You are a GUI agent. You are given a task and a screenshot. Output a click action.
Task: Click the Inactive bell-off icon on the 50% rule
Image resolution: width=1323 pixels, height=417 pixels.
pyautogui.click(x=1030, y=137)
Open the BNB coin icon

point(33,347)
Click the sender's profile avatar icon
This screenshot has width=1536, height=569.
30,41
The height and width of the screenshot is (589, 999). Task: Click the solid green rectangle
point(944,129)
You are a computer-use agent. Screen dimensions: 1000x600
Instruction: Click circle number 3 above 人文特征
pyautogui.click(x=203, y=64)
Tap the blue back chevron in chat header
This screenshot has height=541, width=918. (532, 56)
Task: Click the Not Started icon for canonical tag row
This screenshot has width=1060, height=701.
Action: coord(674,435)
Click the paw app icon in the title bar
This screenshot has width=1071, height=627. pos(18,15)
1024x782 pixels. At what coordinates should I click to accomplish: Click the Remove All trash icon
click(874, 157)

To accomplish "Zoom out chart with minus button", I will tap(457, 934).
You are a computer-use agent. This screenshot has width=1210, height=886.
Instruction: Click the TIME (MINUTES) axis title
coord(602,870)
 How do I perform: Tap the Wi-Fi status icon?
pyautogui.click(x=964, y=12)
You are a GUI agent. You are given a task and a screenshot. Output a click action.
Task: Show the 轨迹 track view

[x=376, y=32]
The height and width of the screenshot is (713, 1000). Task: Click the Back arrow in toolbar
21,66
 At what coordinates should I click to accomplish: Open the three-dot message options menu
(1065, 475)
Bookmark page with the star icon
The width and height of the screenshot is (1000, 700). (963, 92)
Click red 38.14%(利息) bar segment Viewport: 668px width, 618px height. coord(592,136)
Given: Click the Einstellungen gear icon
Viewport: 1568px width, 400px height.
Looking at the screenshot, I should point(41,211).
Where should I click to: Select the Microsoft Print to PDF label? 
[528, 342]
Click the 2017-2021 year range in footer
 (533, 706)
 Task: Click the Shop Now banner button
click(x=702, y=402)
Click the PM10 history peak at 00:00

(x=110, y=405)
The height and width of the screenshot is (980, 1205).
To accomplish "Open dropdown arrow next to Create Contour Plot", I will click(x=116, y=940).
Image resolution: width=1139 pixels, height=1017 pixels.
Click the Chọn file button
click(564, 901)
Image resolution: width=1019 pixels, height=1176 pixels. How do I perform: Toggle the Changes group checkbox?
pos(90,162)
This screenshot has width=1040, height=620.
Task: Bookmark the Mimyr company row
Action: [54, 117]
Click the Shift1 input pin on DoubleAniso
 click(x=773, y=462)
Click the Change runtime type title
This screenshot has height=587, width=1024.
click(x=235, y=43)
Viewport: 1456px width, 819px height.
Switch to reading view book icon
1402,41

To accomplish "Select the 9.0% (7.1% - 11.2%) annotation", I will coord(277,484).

——

Among the entries above, the line containing "You are a computer-use agent. Screen", the line containing "Task: Click the Not", and all lines between them are to be restated word for word; nothing else belongs in the reply.

YOUR RESPONSE:
You are a computer-use agent. Screen dimensions: 1000x600
Instruction: Click circle number 3 above 人文特征
pyautogui.click(x=203, y=64)
Tap the blue back chevron in chat header
This screenshot has height=541, width=918. (532, 56)
Task: Click the Not Started icon for canonical tag row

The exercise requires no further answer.